Nightingale: A New Musical is a musical (described by the composer as a children's opera) in one act, with book, music and lyrics by Charles Strouse. It is based on Hans Christian Andersen's 1843 fairy tale, "The Nightingale", and tells the story of a Chinese emperor who learns, nearly too late, that wealth cannot buy happiness.

The work premiered at the Buxton Festival and then in London at the Lyric Hammersmith beginning on December 18, 1982, with a cast including Sarah Brightman as the title character, Nightingale. In the U.S. a fully staged production of the show was given by the First All Children's Theatre in New York in May 1982 with sets by Oliver Smith, costumes by Christine Andrews, and lighting by Victor En Yu Tan The group then gave a preview of the work in New York in March 1983 before the North American premiere at "The Barns" at Wolf Trap, Virginia, in April 1983. Since then, the show has been performed numerous times throughout the world.

A cast album was released in 1985 with the London cast.

Musical numbers
Prologue – Orchestra 
Perfect Harmony – Company 
Why Am I So Happy? – The Maid 
Take Us To the Forest – Company 
Who Are These People – Nightingale 
Never Speak Directly to an Emperor – Palace Guards 
Nightingale – Company 
The Emperor is a Man – The Maid 
I Was Lost – Emperor / Nightingale 
Charming – Two Peacocks 
A Singer Must Be Free – Nightingale 
The Mechanical Bird – The Company / Mechanical Bird 
Please Don't Make Me Hear That Song Again – Company / Mechanical Bird 
Rivers Cannot Flow Upwards – The Maid, Nightingale 
Death Duet – Death, Emperor, Maid and Nightingale 
We Are China – Company

Synopsis
The Emperor of China is powerful and wealthy, but isolated from the world around him.  He hears that the most beautiful thing in his country is the song of the nightingale (though a dull-looking bird), and he has a beautiful maid bring the bird to him.  The nightingale becomes popular, and when the Emperor almost dies, the nightingale's song brings him back to life.  Soon, the nightingale and the Emperor become good friends, but the nightingale is unhappy at her captivity.  Meanwhile, the Emperor is sent a gift of a mechanical bird that can sing and is covered in beautiful jewels.  The new toy becomes the star at the palace, and everyone forgets about the nightingale.  The neglected nightingale flies away, and no one notices.
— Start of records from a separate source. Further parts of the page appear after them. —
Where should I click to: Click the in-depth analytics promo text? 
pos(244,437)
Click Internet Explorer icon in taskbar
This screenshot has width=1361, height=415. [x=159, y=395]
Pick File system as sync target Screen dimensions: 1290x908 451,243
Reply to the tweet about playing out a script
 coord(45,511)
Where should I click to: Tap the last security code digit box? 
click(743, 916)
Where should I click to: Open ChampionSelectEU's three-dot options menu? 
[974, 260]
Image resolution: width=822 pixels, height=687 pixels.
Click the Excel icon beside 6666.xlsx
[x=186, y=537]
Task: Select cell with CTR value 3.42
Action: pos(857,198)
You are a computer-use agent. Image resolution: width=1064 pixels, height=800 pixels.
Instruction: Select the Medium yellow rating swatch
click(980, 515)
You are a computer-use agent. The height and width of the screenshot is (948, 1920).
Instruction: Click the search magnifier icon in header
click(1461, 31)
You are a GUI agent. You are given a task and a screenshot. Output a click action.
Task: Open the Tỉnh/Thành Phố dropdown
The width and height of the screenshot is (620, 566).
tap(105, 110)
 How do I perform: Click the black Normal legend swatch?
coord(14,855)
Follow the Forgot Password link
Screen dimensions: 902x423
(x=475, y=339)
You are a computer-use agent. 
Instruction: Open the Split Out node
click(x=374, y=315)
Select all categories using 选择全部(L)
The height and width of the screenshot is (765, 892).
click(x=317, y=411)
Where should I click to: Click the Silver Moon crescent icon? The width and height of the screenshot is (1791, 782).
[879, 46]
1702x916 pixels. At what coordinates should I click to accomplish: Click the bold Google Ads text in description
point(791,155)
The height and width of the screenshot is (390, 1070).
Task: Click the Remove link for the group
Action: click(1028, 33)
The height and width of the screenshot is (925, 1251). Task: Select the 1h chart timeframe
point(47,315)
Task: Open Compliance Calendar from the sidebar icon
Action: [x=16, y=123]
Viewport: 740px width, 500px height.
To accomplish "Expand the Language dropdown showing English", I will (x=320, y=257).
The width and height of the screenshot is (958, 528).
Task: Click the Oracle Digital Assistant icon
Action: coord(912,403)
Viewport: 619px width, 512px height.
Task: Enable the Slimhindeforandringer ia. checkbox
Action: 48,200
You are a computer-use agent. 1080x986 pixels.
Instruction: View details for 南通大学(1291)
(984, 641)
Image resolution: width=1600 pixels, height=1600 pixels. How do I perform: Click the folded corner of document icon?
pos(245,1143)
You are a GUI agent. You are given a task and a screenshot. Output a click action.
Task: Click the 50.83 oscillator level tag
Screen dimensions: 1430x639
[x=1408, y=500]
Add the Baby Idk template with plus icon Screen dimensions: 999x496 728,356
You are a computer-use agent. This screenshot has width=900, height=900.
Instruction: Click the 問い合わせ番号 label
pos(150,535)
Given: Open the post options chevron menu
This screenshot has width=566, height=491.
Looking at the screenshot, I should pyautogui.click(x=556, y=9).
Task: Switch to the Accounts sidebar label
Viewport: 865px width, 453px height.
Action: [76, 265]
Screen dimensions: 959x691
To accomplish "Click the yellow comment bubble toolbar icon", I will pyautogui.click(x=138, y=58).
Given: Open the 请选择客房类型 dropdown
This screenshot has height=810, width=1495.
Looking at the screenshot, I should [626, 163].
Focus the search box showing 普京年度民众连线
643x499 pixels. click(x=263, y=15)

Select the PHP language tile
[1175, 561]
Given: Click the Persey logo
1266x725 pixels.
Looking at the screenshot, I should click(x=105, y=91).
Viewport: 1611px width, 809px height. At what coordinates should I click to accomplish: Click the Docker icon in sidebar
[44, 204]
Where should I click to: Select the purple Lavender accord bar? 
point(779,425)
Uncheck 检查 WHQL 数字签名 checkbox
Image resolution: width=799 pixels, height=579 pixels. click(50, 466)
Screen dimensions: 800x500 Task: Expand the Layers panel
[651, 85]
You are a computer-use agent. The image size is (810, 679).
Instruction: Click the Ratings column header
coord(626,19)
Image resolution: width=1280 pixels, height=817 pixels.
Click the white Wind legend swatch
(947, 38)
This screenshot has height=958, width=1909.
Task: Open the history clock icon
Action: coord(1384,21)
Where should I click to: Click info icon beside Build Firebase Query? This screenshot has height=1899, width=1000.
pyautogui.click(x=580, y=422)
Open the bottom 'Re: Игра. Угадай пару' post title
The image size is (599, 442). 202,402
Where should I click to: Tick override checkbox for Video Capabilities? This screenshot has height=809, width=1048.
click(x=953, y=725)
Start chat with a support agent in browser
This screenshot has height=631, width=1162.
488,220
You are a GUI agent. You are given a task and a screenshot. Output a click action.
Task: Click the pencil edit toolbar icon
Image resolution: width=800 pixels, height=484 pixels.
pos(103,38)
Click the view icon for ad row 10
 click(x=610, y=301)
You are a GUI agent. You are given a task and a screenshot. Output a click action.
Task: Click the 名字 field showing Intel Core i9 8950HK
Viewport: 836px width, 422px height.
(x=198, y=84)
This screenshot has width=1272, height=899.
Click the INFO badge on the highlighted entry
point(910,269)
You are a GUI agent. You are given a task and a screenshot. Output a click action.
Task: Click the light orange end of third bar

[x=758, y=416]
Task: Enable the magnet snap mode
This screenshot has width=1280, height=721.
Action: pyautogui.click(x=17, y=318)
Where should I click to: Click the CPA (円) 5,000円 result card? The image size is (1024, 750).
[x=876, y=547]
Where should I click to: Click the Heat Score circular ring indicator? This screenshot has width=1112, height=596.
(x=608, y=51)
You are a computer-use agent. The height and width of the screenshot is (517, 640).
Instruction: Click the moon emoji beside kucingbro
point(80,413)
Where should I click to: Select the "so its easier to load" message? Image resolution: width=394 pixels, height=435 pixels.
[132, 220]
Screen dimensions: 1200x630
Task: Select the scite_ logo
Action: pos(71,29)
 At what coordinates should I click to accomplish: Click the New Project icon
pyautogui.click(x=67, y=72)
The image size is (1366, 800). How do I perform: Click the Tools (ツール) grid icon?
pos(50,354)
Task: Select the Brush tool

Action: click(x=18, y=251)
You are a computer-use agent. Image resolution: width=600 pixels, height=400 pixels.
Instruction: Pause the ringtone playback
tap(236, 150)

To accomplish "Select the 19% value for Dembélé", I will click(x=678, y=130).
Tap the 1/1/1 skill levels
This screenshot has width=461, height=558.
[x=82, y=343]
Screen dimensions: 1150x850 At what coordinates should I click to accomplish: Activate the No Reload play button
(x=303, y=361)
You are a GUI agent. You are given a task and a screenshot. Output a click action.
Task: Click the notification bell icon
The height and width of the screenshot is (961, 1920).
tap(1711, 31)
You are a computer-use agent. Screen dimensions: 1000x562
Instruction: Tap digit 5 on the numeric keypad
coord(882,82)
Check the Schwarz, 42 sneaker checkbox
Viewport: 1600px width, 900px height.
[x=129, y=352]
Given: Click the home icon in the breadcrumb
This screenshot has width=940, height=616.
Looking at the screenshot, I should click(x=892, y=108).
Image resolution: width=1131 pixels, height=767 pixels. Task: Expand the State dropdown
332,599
Finally, when the mechanical bird breaks down, the Emperor notices that the nightingale has flown away.  He realizes that he made a mistake: you cannot possess what you love.  Burying himself in work, the lonely Emperor grows ill.  Meanwhile, the beautiful palace maid has fallen in love with the Emperor.  The Emperor nearly dies again, but the nightingale returns, and her song is again victorious over Death.  The Emperor asks the nightingale to teach him the song of life, the greatest gift in the world.  The bird replies that the palace maid has already given him the greatest gift: her innocent love.  The nightingale then teaches them the song, and the Emperor, the maid and the nightingale all live happily ever after.

Act 1

In China, an Emperor is told of "the Nightingale", a bird that is so beautiful it makes even the fisherman stop just to hear her song ("How Beautiful!"). The Emperor tells his Courtiers to find the Nightingale within the day, the Courtiers ask the non-royal Courtiers to find the Nightingale ("Have You Seen The Nightingale?"). The Chef finds a Little Girl (that is unnamed) that knows the Nightingale. The Courtiers tell the Emperor, and the Emperor makes it the Little Girl's mission to find the Nightingale and bring it to him. The Little Girl takes the Courtiers to the forest ("Follow Me"). The Courtiers mock the Nightingale upon seeing it, but when they hear her song, they bring her to the Emperor ("Nightingale?"). The Citizens of China hear the Nightingale and they make it a nation treasure ("Festival Medley").

Act 2

The Narrators tell the audience how things have been throughout the last few years ("Entr'acte" / Beautiful Underscore"). The Emperor gets a present from Japan that is a Mechanical Bird. The Courtiers prefer The Mechanical Bird over the real one, and the Little Girl lets it escape. The Emperor banishes the bird, and the Mechanical Bird replaces the real one ("The Mechanical Bird"). The Emperor gets ill because the Mechanical Bird breaks down, and is only able to sing every year, and the Emperor is close to dying, when the Little Girl gifts the Emperor something ("Elegy"). The Emperor opens the gift, and the gift is the real Nightingale! The Nightingale's song helps the Emperor live ("Finale"). The Citizens celebrate the Nightingale ("How Beautiful (Reprise)").

Roles and London cast
Narrator (baritone) – Andrew Shore
Emperor (bass-baritone) – Gordon Sandison
Nightingale (soprano) – Sarah Brightman
Maid (soprano or mezzo-soprano) – Susannah Fellows
Peacock #1 – Dinah Harris
Peacock #2 (mezzo-soprano) – Jill Pert
Death – Michael Heath
Mechanical Bird – Carole Brooke
Minister, Sculptor, Banker, animals, etc.

Notes

External links
Review of a 1984 New York production
Nightingale at Guide to Musical Theatre
Site with extensive information about Strouse and his works

1982 musicals
West End musicals
Musicals based on works by Hans Christian Andersen
Musicals by Charles Strouse
Music about nightingales
Works based on The Nightingale (fairy tale)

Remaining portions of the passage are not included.